Published in the Journal of Communication, a new study found people in long-distance relationships have more meaningful interactions and higher levels of intimacy compared to couples who see each other every day.
For the research, 63 couples in their early 20s were surveyed online. On average, the couples in the study had been separated for 17 months, usually due to attending different colleges.
Dr. Crystal Jiang, of City University of Hong Kong, and Dr. Jeffrey T. Hancock, assistant professor of communications at Cornell University, suggested it is the limited amount of quality time together that explains the distinction.
“Those in long-distance relationships were
found to have more meaningful interactions.”
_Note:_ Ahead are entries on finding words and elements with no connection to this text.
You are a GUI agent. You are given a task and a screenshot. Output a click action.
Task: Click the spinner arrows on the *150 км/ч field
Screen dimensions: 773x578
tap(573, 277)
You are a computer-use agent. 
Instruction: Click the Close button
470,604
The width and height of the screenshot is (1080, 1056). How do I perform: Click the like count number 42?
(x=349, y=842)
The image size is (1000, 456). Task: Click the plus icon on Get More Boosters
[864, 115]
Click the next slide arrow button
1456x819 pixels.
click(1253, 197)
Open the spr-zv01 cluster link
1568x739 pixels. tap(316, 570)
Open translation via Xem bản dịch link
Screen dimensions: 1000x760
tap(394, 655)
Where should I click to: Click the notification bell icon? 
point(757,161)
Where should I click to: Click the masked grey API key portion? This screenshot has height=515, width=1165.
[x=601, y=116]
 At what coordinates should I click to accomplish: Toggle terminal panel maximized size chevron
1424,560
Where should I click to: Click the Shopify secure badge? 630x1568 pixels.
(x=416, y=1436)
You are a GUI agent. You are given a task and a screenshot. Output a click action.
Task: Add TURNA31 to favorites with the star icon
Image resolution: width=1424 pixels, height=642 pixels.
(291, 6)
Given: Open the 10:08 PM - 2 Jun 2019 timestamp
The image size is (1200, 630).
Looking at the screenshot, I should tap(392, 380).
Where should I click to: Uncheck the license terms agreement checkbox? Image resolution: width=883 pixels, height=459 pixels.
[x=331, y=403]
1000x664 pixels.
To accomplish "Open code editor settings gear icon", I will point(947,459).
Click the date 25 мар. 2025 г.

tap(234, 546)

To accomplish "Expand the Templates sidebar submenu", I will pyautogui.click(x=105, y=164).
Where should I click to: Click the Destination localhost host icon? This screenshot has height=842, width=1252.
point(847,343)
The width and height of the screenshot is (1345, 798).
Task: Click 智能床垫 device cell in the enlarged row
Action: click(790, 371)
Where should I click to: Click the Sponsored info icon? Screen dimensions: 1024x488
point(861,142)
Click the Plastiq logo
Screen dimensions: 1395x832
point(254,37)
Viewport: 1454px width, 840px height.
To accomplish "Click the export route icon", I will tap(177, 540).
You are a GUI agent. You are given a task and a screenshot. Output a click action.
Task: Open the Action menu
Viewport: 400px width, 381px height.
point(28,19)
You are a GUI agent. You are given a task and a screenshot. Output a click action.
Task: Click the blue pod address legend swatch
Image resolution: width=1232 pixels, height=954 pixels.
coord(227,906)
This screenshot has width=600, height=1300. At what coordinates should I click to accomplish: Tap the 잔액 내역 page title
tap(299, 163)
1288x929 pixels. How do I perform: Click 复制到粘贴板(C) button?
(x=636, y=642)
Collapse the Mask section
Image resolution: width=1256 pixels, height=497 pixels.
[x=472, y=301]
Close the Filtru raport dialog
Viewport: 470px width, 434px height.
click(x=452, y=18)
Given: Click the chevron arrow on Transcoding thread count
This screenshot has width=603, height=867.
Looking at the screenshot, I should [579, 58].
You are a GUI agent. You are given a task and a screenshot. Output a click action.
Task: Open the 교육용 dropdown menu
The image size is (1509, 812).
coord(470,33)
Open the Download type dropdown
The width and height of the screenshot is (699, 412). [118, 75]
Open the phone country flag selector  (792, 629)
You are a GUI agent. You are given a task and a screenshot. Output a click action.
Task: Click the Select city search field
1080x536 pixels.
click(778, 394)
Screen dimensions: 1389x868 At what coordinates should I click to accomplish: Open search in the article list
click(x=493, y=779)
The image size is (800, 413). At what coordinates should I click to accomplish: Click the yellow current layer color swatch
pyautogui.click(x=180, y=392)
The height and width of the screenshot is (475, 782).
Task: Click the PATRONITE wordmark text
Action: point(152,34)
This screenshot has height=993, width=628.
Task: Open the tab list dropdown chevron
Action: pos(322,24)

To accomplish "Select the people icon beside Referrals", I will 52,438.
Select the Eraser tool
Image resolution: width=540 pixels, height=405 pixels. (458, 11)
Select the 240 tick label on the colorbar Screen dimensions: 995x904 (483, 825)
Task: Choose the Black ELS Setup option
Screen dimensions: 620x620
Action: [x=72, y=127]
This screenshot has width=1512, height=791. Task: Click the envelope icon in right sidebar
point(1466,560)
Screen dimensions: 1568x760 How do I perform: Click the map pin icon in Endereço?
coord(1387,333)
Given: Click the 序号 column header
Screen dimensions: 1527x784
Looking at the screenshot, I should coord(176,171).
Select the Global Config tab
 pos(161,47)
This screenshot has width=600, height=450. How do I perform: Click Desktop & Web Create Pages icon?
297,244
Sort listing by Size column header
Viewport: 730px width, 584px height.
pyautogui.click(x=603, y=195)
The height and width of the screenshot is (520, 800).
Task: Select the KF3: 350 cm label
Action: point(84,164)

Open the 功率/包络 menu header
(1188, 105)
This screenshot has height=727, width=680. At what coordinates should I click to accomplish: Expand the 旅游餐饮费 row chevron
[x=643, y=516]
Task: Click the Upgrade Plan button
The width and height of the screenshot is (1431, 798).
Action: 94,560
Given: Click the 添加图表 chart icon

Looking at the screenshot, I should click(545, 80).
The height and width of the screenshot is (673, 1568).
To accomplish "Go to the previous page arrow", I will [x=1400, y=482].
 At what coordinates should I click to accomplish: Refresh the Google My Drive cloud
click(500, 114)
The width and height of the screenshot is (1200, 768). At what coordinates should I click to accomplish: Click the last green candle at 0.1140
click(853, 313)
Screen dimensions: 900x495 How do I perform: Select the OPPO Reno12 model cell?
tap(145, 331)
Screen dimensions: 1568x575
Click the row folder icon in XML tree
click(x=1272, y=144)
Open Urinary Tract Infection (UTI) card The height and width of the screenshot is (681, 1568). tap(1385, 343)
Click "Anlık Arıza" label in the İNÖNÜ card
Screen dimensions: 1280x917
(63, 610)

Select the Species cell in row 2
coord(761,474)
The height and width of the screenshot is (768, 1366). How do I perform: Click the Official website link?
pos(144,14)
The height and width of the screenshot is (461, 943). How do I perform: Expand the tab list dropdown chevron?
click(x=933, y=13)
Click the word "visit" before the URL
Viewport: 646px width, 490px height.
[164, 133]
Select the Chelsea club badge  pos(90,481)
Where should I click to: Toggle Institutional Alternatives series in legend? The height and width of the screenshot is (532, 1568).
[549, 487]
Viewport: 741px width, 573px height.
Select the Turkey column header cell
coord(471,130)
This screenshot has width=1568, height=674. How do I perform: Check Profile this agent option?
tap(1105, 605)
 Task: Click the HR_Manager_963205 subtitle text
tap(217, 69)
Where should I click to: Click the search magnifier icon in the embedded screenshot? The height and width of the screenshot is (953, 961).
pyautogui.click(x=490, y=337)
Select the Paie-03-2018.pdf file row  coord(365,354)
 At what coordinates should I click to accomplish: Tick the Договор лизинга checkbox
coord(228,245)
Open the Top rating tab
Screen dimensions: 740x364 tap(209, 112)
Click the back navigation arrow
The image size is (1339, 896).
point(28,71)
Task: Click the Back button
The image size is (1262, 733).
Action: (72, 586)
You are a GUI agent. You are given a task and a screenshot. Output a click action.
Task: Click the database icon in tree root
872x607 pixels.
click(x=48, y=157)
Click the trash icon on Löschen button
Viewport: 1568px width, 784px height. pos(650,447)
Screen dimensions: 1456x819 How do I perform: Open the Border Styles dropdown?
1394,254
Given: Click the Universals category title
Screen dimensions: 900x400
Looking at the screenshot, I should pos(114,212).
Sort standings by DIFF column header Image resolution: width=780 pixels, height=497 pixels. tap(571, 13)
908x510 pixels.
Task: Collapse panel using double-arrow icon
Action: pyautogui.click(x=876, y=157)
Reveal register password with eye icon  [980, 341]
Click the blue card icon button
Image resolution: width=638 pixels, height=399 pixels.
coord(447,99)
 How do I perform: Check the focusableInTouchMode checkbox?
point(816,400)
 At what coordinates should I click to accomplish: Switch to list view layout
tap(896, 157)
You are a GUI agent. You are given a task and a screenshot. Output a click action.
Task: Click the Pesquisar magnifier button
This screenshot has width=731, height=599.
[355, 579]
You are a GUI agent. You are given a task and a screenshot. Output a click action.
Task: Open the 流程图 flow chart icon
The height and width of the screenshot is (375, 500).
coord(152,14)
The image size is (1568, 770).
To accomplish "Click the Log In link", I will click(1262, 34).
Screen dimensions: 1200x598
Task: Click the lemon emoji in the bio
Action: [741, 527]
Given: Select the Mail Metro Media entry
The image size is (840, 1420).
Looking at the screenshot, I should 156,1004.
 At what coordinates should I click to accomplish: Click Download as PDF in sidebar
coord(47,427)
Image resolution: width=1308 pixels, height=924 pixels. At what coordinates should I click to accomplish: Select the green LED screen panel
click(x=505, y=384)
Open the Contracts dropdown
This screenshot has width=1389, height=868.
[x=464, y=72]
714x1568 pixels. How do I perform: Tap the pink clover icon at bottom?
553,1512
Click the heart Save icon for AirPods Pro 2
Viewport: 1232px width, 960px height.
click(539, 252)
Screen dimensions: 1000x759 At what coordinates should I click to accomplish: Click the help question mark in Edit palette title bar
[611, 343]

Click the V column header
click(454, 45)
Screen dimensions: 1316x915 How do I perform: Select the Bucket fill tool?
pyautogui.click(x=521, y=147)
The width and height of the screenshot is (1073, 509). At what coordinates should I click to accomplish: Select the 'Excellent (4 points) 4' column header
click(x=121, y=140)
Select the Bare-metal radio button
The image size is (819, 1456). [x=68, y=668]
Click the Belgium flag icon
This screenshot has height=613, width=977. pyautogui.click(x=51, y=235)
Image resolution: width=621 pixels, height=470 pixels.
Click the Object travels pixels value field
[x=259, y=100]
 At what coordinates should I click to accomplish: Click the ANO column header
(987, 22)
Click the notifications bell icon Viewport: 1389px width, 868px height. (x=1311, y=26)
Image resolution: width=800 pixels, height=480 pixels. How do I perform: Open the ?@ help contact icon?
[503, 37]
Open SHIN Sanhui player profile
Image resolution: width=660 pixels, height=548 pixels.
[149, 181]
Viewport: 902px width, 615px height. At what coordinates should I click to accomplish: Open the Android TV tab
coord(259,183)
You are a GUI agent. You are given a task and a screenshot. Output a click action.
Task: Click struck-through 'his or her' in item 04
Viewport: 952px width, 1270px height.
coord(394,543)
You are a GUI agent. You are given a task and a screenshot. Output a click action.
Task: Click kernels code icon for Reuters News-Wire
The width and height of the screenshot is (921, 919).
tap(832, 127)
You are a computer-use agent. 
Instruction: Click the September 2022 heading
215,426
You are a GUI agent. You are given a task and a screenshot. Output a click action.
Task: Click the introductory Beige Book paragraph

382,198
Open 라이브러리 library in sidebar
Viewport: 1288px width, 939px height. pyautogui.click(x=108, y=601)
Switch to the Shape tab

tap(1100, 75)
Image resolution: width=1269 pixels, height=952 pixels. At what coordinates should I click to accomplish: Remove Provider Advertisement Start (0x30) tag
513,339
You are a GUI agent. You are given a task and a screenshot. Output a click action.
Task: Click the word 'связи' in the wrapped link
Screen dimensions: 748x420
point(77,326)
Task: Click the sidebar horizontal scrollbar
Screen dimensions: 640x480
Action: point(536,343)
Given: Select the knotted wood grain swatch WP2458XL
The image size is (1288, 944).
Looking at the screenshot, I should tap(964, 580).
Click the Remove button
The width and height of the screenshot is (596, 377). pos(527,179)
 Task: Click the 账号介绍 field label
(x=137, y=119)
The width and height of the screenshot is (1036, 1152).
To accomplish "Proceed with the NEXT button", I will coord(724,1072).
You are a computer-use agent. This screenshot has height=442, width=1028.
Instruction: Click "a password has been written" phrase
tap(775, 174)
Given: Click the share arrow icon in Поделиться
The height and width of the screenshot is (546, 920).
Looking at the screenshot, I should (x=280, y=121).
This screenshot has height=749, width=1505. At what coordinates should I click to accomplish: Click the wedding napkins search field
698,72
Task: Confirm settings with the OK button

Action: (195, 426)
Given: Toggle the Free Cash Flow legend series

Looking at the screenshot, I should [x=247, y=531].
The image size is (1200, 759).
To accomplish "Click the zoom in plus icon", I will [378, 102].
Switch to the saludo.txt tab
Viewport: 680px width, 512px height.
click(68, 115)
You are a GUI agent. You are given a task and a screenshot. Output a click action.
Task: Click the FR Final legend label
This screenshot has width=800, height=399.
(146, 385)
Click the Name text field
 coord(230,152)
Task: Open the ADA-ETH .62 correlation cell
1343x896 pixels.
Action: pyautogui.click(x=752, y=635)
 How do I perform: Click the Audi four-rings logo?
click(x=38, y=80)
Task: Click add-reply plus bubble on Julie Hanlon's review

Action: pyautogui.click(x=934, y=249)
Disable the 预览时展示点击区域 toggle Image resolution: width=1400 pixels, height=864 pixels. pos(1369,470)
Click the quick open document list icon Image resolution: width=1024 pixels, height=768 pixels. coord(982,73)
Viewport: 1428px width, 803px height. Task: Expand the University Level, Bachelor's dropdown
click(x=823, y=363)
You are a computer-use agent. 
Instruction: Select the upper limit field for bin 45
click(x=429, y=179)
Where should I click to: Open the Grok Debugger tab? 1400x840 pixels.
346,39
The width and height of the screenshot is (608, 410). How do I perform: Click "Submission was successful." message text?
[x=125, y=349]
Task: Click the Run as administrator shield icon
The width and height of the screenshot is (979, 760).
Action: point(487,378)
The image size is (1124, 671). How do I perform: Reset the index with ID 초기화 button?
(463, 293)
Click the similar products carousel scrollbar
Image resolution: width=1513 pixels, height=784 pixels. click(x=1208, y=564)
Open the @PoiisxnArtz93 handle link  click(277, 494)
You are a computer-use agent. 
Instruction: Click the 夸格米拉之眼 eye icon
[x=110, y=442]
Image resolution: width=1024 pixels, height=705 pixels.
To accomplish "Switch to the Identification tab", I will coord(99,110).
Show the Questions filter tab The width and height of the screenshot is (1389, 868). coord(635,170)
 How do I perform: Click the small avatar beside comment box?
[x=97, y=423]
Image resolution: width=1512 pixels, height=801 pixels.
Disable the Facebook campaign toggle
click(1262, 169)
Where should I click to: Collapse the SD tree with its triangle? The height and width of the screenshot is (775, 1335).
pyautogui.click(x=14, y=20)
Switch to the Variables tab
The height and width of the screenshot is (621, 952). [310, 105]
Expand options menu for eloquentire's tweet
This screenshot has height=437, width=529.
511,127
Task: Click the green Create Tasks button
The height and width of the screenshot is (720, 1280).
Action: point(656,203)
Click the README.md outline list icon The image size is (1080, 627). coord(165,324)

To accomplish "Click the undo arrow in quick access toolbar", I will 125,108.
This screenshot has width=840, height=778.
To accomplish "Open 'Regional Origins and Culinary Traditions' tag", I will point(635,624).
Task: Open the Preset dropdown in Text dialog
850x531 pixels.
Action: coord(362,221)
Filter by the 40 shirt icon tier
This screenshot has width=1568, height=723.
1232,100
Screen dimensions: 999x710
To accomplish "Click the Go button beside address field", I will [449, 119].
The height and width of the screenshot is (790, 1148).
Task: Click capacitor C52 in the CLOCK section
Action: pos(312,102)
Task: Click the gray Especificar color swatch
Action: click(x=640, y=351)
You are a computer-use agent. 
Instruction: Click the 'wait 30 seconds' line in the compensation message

“Besides communication frequency, they also adapt their messages, for example, by focusing on more limited but relationally intense topics,” Jiang said. “The intimacy developed here is a psychological closeness – it doesn’t include physical or sexual intimacy.”
Researchers tracked the quality of communication (face to face, phone calls, email, texting, instant messaging and video chat) reported by participants for a full week.
While long-distance couples were found to have less contact online, they did utilize more tools to connect directly, including video chat.
Among U.S. college students, Jiang estimates 25 to 50 percent are currently in long-distance relationships. She points out these numbers would likely not have been seen without the Internet connecting people often a world away.